CA3DMM

Communication-Avoiding 3D Matrix Multiplication

1. Compilation

Clone the CA3DMM library from GitHub:

git clone https://github.com/scalable-matrix/CA3DMM.git

Enter directory CA3DMM/src. CA3DMM provides 4 example make files in CA3DMM/src:

icc-mkl-impi.make: Use Intel C compiler, Intel MKL, and Intel MPI library
icc-mkl-anympi.make: Use Intel C compiler, Intel MKL, and any MPI library
icc-mkl-nvcc-impi.make: Use Intel C compiler, Intel MKL, NVCC compiler for NVIDIA GPU support, and Intel MPI library
icc-mkl-nvcc-anympi.make: Use Intel C compiler, Intel MKL, NVCC compiler for NVIDIA GPU support, and any MPI library We use the icc-mkl-anympi.make and icc-mkl-nvcc-anympi.make make files for compiling the CPU and GPU versions on the Georgia Tech PACE-Phoenix cluster. Run the following command to compile the CA3DMM library:

make -f icc-mkl-anympi.make -j

After compilation, the dynamic and static library files are copied to directory CA3DMM/lib, and the C header files are copied to directory CA3DMM/include.

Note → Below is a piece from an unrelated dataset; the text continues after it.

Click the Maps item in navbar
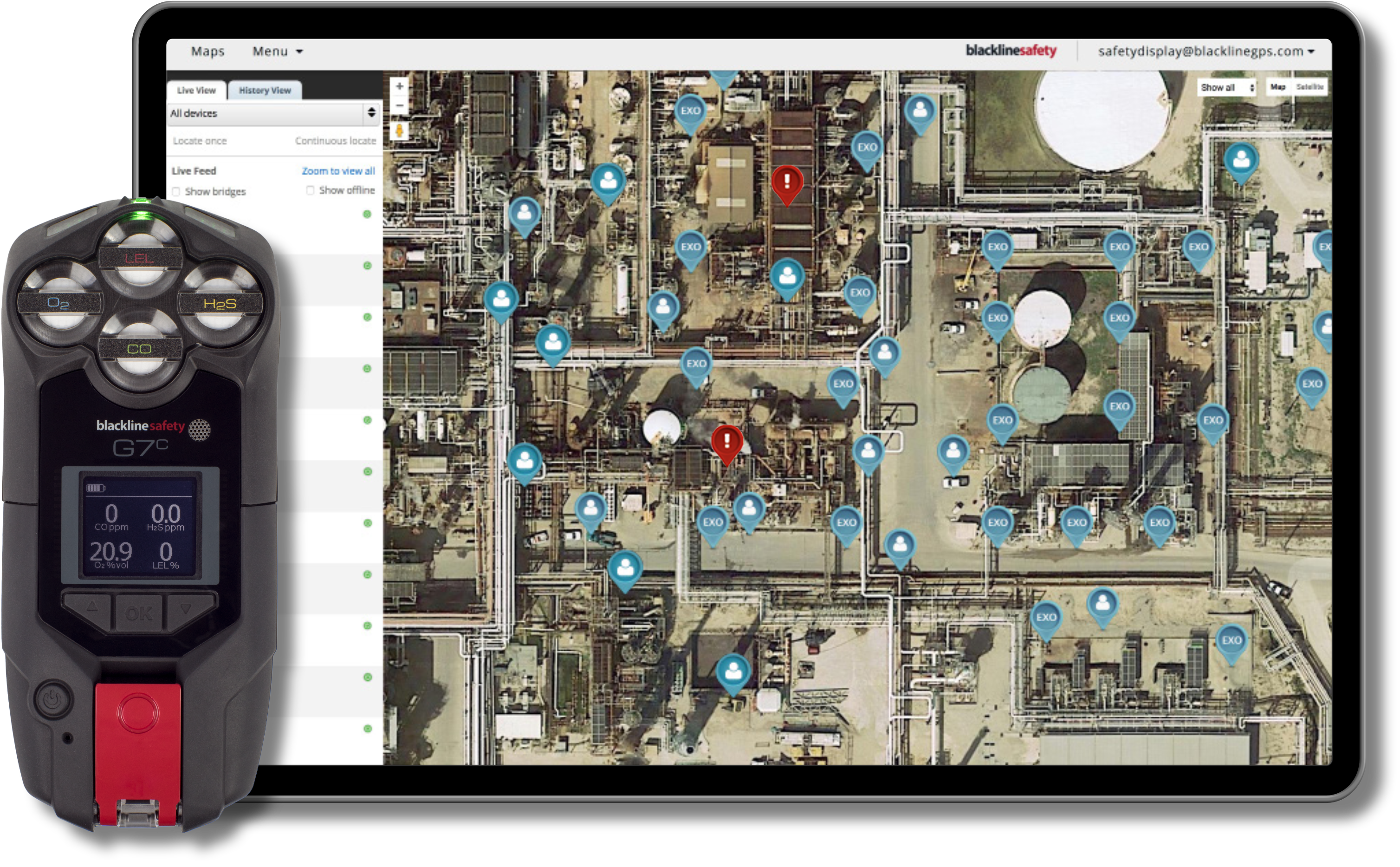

Enter directory CA3DMM/examples to compile the example program. This directory also contains 4 example make files as those in CA3DMM/src. Run the following command to compile the CA3DMM library:

make -f icc-mkl-anympi.make -j

After compilation, executable CA3DMM/examples/example_AB.exe is the example program we needed.

2. Example programs

For single node execution or launching on clusters without a job scheduling system, the following command should run on most platforms (assuming that you are in directory CA3DMM/examples):

mpirun -np <nprocs> ./example_AB.exe <M> <N> <K> <transA> <transB> <validation> <ntest> <dev_type>

Where:

nprocs: Number of MPI processes
M, N, K: Sizes of input matrices, A matrix is M * K, B matrix is K * N
transA, transB: 0 or 1, 0 for no transpose, 1 for transpose
validation: 0 or 1, 0 for skipping result correctness check, 1 for result correctness check
ntest: Number of tests to run, should be a non-negative integer
dev_type: Calculation device type, 0 for CPU, 1 for NVIDIA GPU (if the library and the example program are compiled with NVIDIA GPU support)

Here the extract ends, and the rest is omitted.